Jim’s architecture students also collaborated with John’s freshwater sciences students to design, among other things, a stream to convey treated wastewater from the school’s aquaculture facilities along the front of the new building. “There would be a fish ladder. Fish could spawn and have sex at the front door of the building. I always thought that was a great introduction to freshwater sciences,” he says.
One student vision even had the water pouring from a large fish tank visible at the entryway. It would have been stocked with native fish, with species rotated seasonally according to their temperature tolerance.

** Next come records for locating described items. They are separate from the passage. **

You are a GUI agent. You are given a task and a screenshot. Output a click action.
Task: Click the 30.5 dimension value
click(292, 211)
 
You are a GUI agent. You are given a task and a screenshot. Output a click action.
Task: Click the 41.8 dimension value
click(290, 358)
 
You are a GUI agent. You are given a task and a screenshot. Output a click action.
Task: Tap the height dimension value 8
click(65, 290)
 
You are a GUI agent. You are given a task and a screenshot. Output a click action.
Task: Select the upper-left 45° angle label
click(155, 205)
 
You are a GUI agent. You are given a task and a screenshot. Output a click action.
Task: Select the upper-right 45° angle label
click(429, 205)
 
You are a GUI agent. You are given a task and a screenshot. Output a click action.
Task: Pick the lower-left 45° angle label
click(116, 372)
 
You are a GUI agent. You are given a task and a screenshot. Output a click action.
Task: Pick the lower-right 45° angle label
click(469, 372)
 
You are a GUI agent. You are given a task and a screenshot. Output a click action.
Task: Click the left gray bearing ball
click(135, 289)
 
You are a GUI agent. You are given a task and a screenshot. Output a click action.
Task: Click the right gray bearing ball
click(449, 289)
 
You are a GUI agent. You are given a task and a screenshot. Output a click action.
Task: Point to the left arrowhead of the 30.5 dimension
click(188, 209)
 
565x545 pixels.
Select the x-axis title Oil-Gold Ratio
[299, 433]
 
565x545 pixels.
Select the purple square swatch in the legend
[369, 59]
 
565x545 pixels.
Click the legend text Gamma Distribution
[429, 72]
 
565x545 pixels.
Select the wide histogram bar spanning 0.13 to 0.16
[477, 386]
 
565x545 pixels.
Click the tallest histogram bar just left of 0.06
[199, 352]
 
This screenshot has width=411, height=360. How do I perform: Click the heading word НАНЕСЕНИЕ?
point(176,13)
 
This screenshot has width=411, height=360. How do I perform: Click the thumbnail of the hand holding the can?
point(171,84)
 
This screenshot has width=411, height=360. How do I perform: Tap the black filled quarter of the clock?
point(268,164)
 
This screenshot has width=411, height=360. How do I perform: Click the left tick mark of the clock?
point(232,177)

While the constructed configuration of Harbor View Plaza puts the possibility of a stream in doubt, there are still plans to install a second aquaculture water fountain at the west entry of the school.
Did you know? Jim convinced his father to install solar panels on their family home with support from a federal grant under the Carter administration in 1978. “It was the most empowering thing I did as a freshman in college,” he recalls with a smile.
A Tale of Two Fountains
The fountain at First & Greenfield was intended to have a sister built outside the School of Freshwater Sciences. The two fountains would symbolically connect the two ends of E. Greenfield Avenue divided by the railroad bridge. They would also illustrate the “One Water” concept as articulated by German designer Herbert Dreiseitl, who Jim Wasley celebrates as the world’s premier ecological waterscapes designer, responsible for Potsdamer Platz in Berlin. The Freshwater Plaza Fountain recirculates stormwater captured from the adjacent building roof and stored in an underground cistern. The fountain designed for the west entry at the School of Freshwater Sciences is intended to continuously discharge water from the school’s aquaculture facilities into a habitat pool.